Since 2007, astronomers have worked hard to be aware of inexplicable radio signals captured from space. The signals, captured as flashes of light, have different rhythms, and the last note has the same heartbeat rhythm.
The signals likely come from a galaxy about a billion light-years away, but it’s impossible to say exactly where and where they came from, a group of researchers wrote in a study published in the journal. temper nature.
Clear pattern blinks
The signals are called fast radio bursts (FRB), and they are very intense, short-lived radio waves of unknown origin. The first was discovered in 2007, and since then astronomers have picked up hundreds of cosmic flashes of light from different regions.
Most FRBs are strong flashes of light that last for milliseconds before disappearing completely, while about 10 percent of them flash in clear patterns. Due to the speed of the light flashes, it is very difficult to detect them.
One tool that I was nevertheless able to capture and document is the Canadian Hydrogen Intensity Mapping Experiment (CHIME) in Canada.
The telescope has been in use since 2018 and its main mission is to search for radio signals. In 2019, CHIME picked up something that caught the researchers’ attention.
It picked up fast radio signals that behaved very differently from previous observations, says researcher Danielle Micheli of the Kavli Institute for Astrophysics and Space Research at the Massachusetts Institute of Technology. CNN.

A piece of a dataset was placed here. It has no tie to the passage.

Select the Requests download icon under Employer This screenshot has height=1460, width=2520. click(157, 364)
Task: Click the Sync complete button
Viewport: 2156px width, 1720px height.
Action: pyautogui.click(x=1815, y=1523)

– We’re talking about “Boom Boom Boom”
The signal, named FRB 20191221A, lasted for three seconds, which is about 1,000 times longer than other radio signals. Michilli happened to be at work when the signal was detected.
– It was very unusual. In addition to the fact that it lasted for a very long time, CHIME recorded rhythmic jumps that were very accurate. We’re talking about “boom booms,” just like a heartbeat, and we’ve never really recorded that before, says Mitchell.
Scientists don’t know exactly where the signals come from, but astronomers are developing technology that can point to specific galaxies.
Additional analysis of FRB 20191221A shows that the signals are relatively similar to the energy emitted when neutron stars die, called magnets, but that radio flashes are about a million stronger than a magnetar.
One would think this was a magnet for steroids, says Michilli.
Researchers continue to search for FSBs in the night sky, as well as other unexplained phenomena.